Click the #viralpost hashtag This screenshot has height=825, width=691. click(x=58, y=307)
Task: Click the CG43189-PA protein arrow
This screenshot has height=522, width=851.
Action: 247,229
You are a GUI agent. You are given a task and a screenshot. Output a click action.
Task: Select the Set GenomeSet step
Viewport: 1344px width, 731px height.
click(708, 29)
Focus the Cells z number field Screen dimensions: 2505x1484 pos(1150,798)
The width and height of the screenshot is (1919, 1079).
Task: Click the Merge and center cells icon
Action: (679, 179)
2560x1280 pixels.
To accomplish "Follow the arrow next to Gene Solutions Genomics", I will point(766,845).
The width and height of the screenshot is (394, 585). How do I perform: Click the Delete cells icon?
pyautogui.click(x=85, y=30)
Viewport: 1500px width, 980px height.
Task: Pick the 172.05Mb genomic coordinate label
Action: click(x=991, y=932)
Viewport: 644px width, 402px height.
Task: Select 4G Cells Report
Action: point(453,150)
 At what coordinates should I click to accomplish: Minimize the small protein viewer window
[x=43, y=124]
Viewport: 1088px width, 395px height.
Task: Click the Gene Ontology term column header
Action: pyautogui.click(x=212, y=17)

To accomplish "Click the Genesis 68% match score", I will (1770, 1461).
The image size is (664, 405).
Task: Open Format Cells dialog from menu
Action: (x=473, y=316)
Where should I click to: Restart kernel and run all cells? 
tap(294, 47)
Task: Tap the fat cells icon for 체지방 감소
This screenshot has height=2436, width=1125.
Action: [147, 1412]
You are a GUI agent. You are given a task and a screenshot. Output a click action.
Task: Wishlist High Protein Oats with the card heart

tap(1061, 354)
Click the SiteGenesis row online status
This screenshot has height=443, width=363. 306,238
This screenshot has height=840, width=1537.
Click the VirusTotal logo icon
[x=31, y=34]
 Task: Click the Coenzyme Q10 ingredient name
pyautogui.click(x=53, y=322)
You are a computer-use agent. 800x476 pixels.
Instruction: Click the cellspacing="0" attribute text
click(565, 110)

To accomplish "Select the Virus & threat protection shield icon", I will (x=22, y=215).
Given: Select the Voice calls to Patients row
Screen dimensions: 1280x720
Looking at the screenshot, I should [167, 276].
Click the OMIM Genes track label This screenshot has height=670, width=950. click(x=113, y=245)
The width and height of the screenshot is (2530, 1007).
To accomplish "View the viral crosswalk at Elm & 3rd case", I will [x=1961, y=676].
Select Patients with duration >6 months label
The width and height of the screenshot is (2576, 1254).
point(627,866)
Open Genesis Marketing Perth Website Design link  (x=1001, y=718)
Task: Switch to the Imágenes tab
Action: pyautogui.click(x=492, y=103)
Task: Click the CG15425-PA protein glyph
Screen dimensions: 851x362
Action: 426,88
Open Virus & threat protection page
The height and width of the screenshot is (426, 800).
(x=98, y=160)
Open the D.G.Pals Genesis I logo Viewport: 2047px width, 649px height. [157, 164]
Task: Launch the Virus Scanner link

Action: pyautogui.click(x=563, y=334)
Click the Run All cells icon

────

_WORK INSTRUCTIONS_. Write out the material exactly as given.

_ANSWER TO THE EXERCISE_.
Click the #viralpost hashtag This screenshot has height=825, width=691. click(x=58, y=307)
Task: Click the CG43189-PA protein arrow
This screenshot has height=522, width=851.
Action: 247,229
You are a GUI agent. You are given a task and a screenshot. Output a click action.
Task: Select the Set GenomeSet step
Viewport: 1344px width, 731px height.
click(708, 29)
Focus the Cells z number field Screen dimensions: 2505x1484 pos(1150,798)
The width and height of the screenshot is (1919, 1079).
Task: Click the Merge and center cells icon
Action: (679, 179)
2560x1280 pixels.
To accomplish "Follow the arrow next to Gene Solutions Genomics", I will point(766,845).
The width and height of the screenshot is (394, 585). How do I perform: Click the Delete cells icon?
pyautogui.click(x=85, y=30)
Viewport: 1500px width, 980px height.
Task: Pick the 172.05Mb genomic coordinate label
Action: click(x=991, y=932)
Viewport: 644px width, 402px height.
Task: Select 4G Cells Report
Action: point(453,150)
 At what coordinates should I click to accomplish: Minimize the small protein viewer window
[x=43, y=124]
Viewport: 1088px width, 395px height.
Task: Click the Gene Ontology term column header
Action: pyautogui.click(x=212, y=17)

To accomplish "Click the Genesis 68% match score", I will (1770, 1461).
The image size is (664, 405).
Task: Open Format Cells dialog from menu
Action: (x=473, y=316)
Where should I click to: Restart kernel and run all cells? 
tap(294, 47)
Task: Tap the fat cells icon for 체지방 감소
This screenshot has height=2436, width=1125.
Action: [147, 1412]
You are a GUI agent. You are given a task and a screenshot. Output a click action.
Task: Wishlist High Protein Oats with the card heart

tap(1061, 354)
Click the SiteGenesis row online status
This screenshot has height=443, width=363. 306,238
This screenshot has height=840, width=1537.
Click the VirusTotal logo icon
[x=31, y=34]
 Task: Click the Coenzyme Q10 ingredient name
pyautogui.click(x=53, y=322)
You are a computer-use agent. 800x476 pixels.
Instruction: Click the cellspacing="0" attribute text
click(565, 110)

To accomplish "Select the Virus & threat protection shield icon", I will (x=22, y=215).
Given: Select the Voice calls to Patients row
Screen dimensions: 1280x720
Looking at the screenshot, I should [167, 276].
Click the OMIM Genes track label This screenshot has height=670, width=950. click(x=113, y=245)
The width and height of the screenshot is (2530, 1007).
To accomplish "View the viral crosswalk at Elm & 3rd case", I will [x=1961, y=676].
Select Patients with duration >6 months label
The width and height of the screenshot is (2576, 1254).
point(627,866)
Open Genesis Marketing Perth Website Design link  (x=1001, y=718)
Task: Switch to the Imágenes tab
Action: pyautogui.click(x=492, y=103)
Task: Click the CG15425-PA protein glyph
Screen dimensions: 851x362
Action: 426,88
Open Virus & threat protection page
The height and width of the screenshot is (426, 800).
(x=98, y=160)
Open the D.G.Pals Genesis I logo Viewport: 2047px width, 649px height. [157, 164]
Task: Launch the Virus Scanner link

Action: pyautogui.click(x=563, y=334)
Click the Run All cells icon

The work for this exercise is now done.